Sy cukup islam. Tidak ikut dalam islam golongan atau Ornas islam Dan Sexte, kenapa? Karena ikut kelompok dan golongan, menyebabkan taqlid buta dan fanatik buta yang berlebihan dan mengenai “salafi” mereka memang bukan kelompok seperti halnya Nu dan lainnya, namun yg mengklaim islam salafi dgn pengikutnya yg fanatik seolah-olah di buat kelompok. Untuk memahami apa yg sy katakan cukuplah anda menjadi muslim untuk islam yg satu yg berdasarkan dua petunjuk😊, yaitu Qur’an dan hadits, (yang ada sumbernya dari Qur’an).

Sedangkan Mereka yg mengklaim Islam salafi atau mengikuti seluruh ulama salaf atau Manhaj salaf pedomannya juga Alqur’an dan hadits yg sahih, cuma bedanya mereka tidak meneliti atau tidak mau tau lg hadits yg dianggap sahih tersebut benar-benar ada sumbernya dari Al-Qur’an atau tidak! Dan rata-rata mereka juga fanatik dan taqlid seperti halnya pengikut Kelompok dan Ormas islam, namun bedanya tidak nyampe ada butanya atau fanatik buta dan taqlid buta.

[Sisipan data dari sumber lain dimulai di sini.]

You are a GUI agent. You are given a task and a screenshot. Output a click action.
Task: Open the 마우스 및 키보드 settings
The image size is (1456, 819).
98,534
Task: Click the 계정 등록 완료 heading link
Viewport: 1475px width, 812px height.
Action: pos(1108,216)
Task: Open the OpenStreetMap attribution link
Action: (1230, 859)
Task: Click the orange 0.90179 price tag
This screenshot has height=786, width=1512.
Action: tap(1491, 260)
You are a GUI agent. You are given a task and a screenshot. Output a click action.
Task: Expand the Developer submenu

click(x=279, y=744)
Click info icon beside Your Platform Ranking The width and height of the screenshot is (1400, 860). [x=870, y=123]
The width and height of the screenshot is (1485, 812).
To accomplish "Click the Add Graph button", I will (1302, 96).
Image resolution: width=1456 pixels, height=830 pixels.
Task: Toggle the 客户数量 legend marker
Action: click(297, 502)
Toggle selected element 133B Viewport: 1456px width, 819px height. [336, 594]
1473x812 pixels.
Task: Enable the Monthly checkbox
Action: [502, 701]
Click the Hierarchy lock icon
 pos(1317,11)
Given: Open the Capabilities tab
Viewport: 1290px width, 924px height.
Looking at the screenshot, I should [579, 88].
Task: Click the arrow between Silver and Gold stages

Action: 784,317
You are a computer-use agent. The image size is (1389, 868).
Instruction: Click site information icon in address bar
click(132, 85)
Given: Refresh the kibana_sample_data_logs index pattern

Dan juga mereka pengikut Ormas islam itu juga Pedomannya juga sama Qur’an dan hadits, namun kebanyakan hadits yg di gunakan hadits lemah menurut pendapat ulama terdahulu dan sebagai tambahan dari saya mereka itu mayoritas pinter, namun pinter yg saya maksut di sini harus di garis bawahai dulu yaitu :

1. Pinter Mlintir kebatilan/kesesatan (bid’ah), menjadi kebenaran bahkan di buat seolah-olah bagian agama islam yg wajib.
2. Pinter membuat cerita dusta.
3. Pinter Nengada-ngada dan melebih-lebihkan.

Mungkin yg ada di benak pengikut Ornas islam, jika seseorang itu murni pemahamannya menggunakan dua petunjuk tidak mencampur adukkan kebatilan/bidah dengan kebenaran Mereka cap wahabi atau tidak sejalan dengan rata-rata pengikut ormas islam terutama Nu mereka cap wahabi itulah kesalahan dari mayoritas umat islam pengikut ormas islam, terutama Nu, itu semua akibat taqlid buta dan fanatik buta yg berlebihan Akhirnya hatinya susah untuk memahami atau membedakan kebenaran yg Hak dengan yg kebenaran Semu. Wallohu Alm.